- [TEXTAUSZUG]:
:::

Als ich über den Brenner kam, schneite es und in München war es sehr kalt. Ich wohnte eine Woche bei Anna während der historischen Commission.3 Sie war vollzählig bis auf Ranke, der Alters halber nicht mehr reisen kann. Leider muß man sich bei den Münchenern durchessen und kann froh sein, wenn man gut davon kommt. Die Naturforscher haben es diesmal besser gemacht; mit ihnen war vorher Felix viel beschäftigt gewesen, da er die Vorbereitungen mit besorgte und die Redaction der Berichte für den Druck leitete. Der kleine Otto ist ein Prachtjunge, mit blonden Locken, derb und stark wie einer; er begann eben zu laufen.

:::

[Gesammelte Daten]
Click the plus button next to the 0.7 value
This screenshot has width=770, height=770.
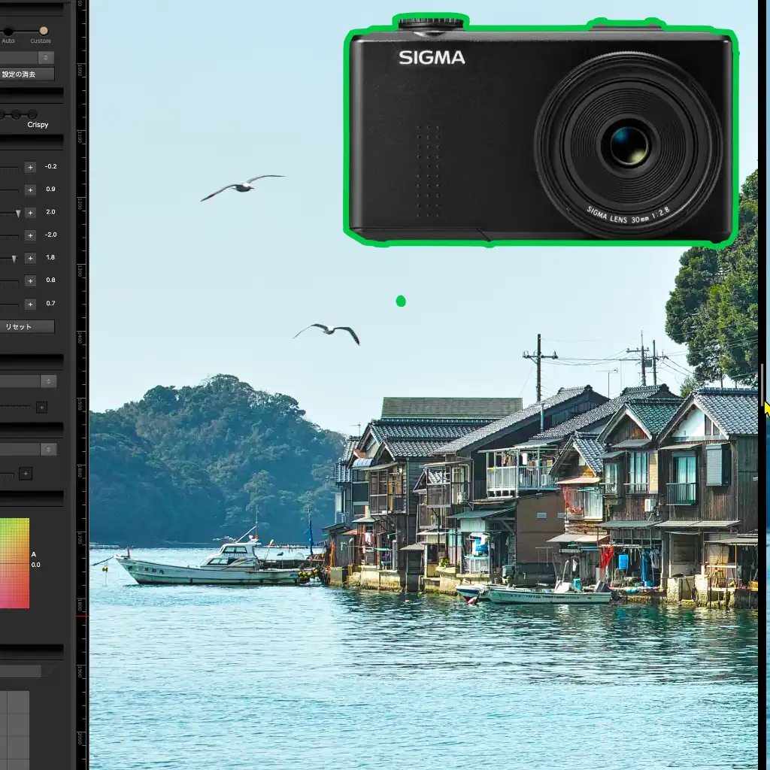[x=30, y=304]
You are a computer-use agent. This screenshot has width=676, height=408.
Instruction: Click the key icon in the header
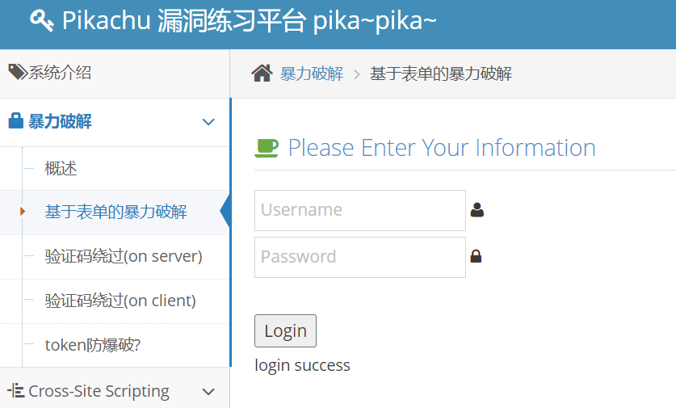(41, 21)
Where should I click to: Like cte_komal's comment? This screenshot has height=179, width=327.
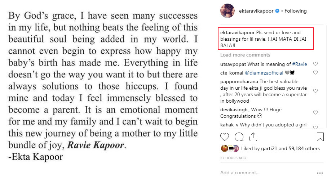pyautogui.click(x=315, y=72)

:::

- [ARBEITSAUFTRAG 1]:
Wer fehlte laut dem Textauszug bei der historischen Commission, und aus welchem Grund?
- [ARBEITSAUFTRAG 2]:
Gib die Passage des Textauszugs, die mit „Als ich über“ beginnt und mit „eben zu laufen.“ endet, aktualisiert wieder. Statt „schneite“ soll dort „regnete“ stehen.

- [SCHRIFTLICHE ANTWORT 1]:
Ranke fehlte, weil er Alters halber nicht mehr reisen kann.

- [SCHRIFTLICHE ANTWORT 2]:
Als ich über den Brenner kam, regnete es und in München war es sehr kalt. Ich wohnte eine Woche bei Anna während der historischen Commission.3 Sie war vollzählig bis auf Ranke, der Alters halber nicht mehr reisen kann. Leider muß man sich bei den Münchenern durchessen und kann froh sein, wenn man gut davon kommt. Die Naturforscher haben es diesmal besser gemacht; mit ihnen war vorher Felix viel beschäftigt gewesen, da er die Vorbereitungen mit besorgte und die Redaction der Berichte für den Druck leitete. Der kleine Otto ist ein Prachtjunge, mit blonden Locken, derb und stark wie einer; er begann eben zu laufen.